### Material supplied

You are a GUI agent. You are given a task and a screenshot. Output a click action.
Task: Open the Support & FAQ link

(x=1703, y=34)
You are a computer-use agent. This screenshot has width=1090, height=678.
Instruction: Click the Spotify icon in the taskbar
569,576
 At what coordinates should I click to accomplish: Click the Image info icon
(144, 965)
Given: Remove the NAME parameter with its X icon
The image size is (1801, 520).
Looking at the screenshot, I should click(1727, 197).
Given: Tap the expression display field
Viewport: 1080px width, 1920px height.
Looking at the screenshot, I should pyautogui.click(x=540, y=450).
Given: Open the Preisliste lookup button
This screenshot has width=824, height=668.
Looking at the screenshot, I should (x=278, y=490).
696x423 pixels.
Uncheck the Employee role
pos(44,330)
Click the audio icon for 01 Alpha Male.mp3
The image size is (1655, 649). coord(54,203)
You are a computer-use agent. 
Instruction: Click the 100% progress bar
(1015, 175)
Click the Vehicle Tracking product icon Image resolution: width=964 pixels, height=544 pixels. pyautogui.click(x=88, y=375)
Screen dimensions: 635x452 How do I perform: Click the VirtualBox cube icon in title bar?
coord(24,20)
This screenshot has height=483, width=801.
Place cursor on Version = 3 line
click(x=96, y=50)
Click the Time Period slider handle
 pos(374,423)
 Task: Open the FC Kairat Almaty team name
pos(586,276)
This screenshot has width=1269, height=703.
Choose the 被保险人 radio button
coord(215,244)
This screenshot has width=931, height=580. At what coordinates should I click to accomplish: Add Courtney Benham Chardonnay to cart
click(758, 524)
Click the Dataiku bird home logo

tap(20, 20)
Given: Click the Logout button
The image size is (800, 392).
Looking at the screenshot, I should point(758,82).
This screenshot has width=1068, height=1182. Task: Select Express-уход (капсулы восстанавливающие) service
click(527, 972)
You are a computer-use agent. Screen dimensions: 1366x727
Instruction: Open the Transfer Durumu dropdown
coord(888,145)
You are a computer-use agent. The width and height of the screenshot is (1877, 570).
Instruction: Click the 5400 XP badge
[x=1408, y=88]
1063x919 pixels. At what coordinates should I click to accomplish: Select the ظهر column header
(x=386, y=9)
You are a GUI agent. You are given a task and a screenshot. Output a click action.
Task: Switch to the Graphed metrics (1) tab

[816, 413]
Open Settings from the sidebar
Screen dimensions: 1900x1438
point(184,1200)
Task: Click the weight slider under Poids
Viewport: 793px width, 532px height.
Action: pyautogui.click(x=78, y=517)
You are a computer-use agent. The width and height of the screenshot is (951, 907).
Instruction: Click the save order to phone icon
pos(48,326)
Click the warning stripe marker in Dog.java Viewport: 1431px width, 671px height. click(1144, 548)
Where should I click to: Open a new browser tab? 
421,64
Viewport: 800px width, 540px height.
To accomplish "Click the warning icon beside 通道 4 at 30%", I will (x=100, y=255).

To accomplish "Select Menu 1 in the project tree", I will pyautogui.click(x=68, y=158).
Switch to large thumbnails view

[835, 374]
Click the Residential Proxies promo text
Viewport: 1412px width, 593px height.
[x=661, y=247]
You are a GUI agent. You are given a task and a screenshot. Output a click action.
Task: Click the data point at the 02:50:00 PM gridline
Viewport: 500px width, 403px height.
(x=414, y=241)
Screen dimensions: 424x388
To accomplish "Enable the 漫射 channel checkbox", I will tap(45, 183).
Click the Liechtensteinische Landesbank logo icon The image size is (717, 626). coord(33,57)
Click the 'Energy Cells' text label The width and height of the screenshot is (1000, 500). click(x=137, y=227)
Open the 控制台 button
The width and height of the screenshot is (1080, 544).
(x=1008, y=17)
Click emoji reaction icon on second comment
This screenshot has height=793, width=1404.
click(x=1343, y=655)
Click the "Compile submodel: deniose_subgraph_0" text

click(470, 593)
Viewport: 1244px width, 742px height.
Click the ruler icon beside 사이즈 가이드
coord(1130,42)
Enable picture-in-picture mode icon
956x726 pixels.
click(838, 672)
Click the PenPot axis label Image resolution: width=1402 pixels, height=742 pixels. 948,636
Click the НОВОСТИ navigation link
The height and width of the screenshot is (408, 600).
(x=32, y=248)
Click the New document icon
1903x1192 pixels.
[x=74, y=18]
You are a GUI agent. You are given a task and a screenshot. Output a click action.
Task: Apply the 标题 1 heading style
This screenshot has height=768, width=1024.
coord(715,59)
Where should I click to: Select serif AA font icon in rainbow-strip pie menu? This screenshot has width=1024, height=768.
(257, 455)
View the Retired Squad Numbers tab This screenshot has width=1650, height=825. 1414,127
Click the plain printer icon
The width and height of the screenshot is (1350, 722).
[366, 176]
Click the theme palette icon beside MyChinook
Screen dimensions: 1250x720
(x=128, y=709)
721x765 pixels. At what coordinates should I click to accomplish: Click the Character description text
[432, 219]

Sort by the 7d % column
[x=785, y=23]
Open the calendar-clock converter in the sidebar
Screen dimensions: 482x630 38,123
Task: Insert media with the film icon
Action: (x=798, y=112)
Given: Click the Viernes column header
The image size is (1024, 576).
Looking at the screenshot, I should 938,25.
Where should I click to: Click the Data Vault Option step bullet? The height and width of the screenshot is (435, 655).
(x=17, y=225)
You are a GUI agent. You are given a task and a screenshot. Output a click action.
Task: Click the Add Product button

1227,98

### What to do
Each line in the entries above, starting at the line with "Click the Liechtensteinische" and ending at the line with "Click the New document icon", is to be printed exactly, and only those lines.

### Response area
Click the Liechtensteinische Landesbank logo icon The image size is (717, 626). coord(33,57)
Click the 'Energy Cells' text label The width and height of the screenshot is (1000, 500). click(x=137, y=227)
Open the 控制台 button
The width and height of the screenshot is (1080, 544).
(x=1008, y=17)
Click emoji reaction icon on second comment
This screenshot has height=793, width=1404.
click(x=1343, y=655)
Click the "Compile submodel: deniose_subgraph_0" text

click(470, 593)
Viewport: 1244px width, 742px height.
Click the ruler icon beside 사이즈 가이드
coord(1130,42)
Enable picture-in-picture mode icon
956x726 pixels.
click(838, 672)
Click the PenPot axis label Image resolution: width=1402 pixels, height=742 pixels. 948,636
Click the НОВОСТИ navigation link
The height and width of the screenshot is (408, 600).
(x=32, y=248)
Click the New document icon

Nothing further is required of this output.